[jcifs] Re: DFS-Links and jcifs.smb.client.soTimeout

Fri May 20 20:00:32 GMT 2005

On Fri, 20 May 2005 13:35:12 +0000 (UTC)
Kevin Tapperson <kevin.tapperson at hcahealthcare.com> wrote:

> We have been getting the "Invalid access to memory location" exception 
> intermittently, and I have finally tracked down why.  Here is the sequence of 
> events that can cause the exception to be thrown:
> 
<snip>
> 
> 
> So, it looks like there is a failure window here.  If the transport socket 
> times out after the type 2 message has been sent by jcifs, but before the type 
> 3 message has been received and the logon finished, then it will result in 
> the "Invalid access to memory location" exception.

Yes. This is true. If the socket is idle and times out and closes the
transport after the HTTP client is sent the NTLM type-2-message
but before the type-3-message is received and used, the said error will
occur. But this should be EXTREEMELY rare ...

> Is there a way to send a "keep alive" message over the transportA socket when 
> its encryption key is being used as a challenge (between steps 9-10 above)?  

Well that's not really the right way to fix it. Why not just set soTimeout to 0?

> Some sort of no-op SMB message to keep the socket open?  This would keep the 
> transportA socket open and allow the client up to jcifs.smb.client.soTimeout ms 
> to respond with a type 3 message.  As the case is now, it doesn't really matter 
> how fast the client is in responding with the type 3 message, it is simply dumb 
> luck if the client hits the window where the socket could be closed and cause 
> this failure.

Actually if the client (and server) are fast it will proportionally
reduce the frequency with which the error can occur.

→ REQUIRED ACTIONS:
A: In the jcifs mailing list message, what setting does the reply suggest changing, and to what value?
B: Decide whether each statement agrees with the jcifs mailing list message, and answer yes or no with the deciding words quoted from it: (i) The reply says the error should be extremely rare. (ii) The reply calls a keep-alive message the right way to fix the problem. (iii) The reply says fast clients and servers reduce how often the error can occur.
C: Give again the part of the jcifs mailing list message starting with "Yes. This is" and going on through "steps 9-10 above)?".

→ GIVEN DATA:
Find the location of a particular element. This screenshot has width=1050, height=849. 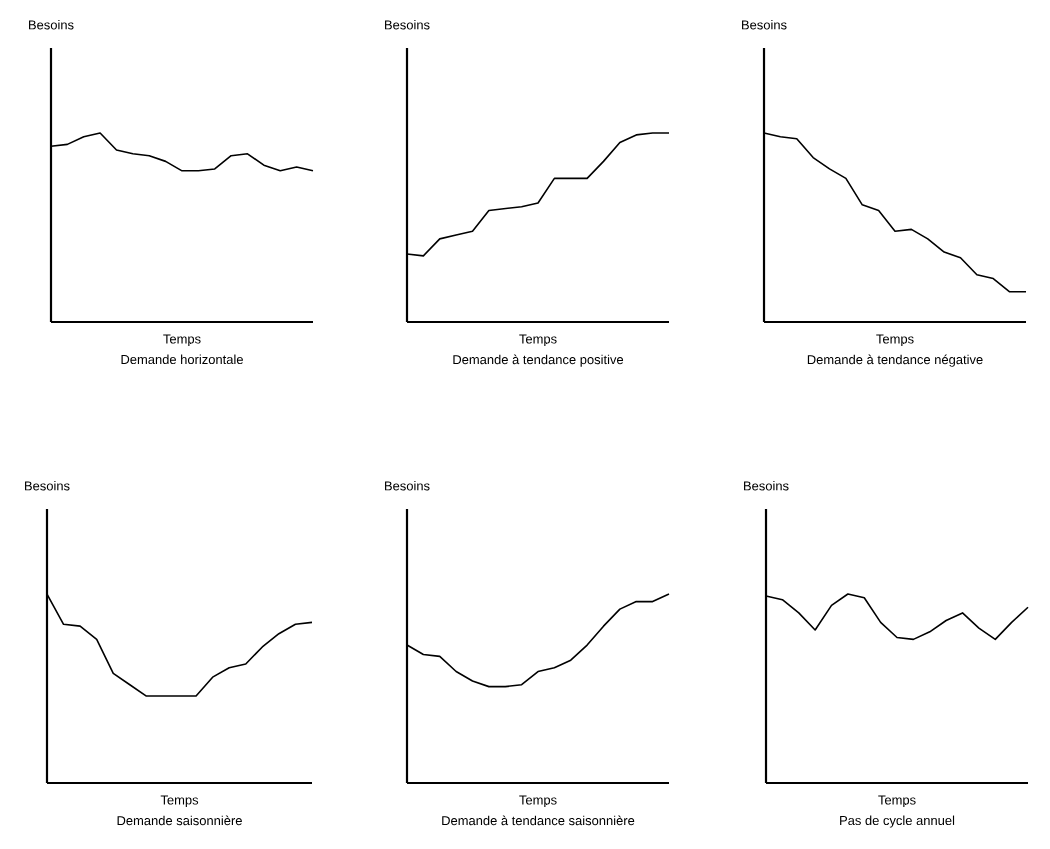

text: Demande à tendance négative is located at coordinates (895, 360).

→ ANSWERS IN ORDER:
A: It suggests setting soTimeout to 0.

B:
(i) Yes: "But this should be EXTREEMELY rare ..."
(ii) No: "Well that's not really the right way to fix it."
(iii) Yes: "if the client (and server) are fast it will proportionally reduce the frequency with which the error can occur"

C:
Yes. This is true. If the socket is idle and times out and closes the
transport after the HTTP client is sent the NTLM type-2-message
but before the type-3-message is received and used, the said error will
occur. But this should be EXTREEMELY rare ...

> Is there a way to send a "keep alive" message over the transportA socket when 
> its encryption key is being used as a challenge (between steps 9-10 above)?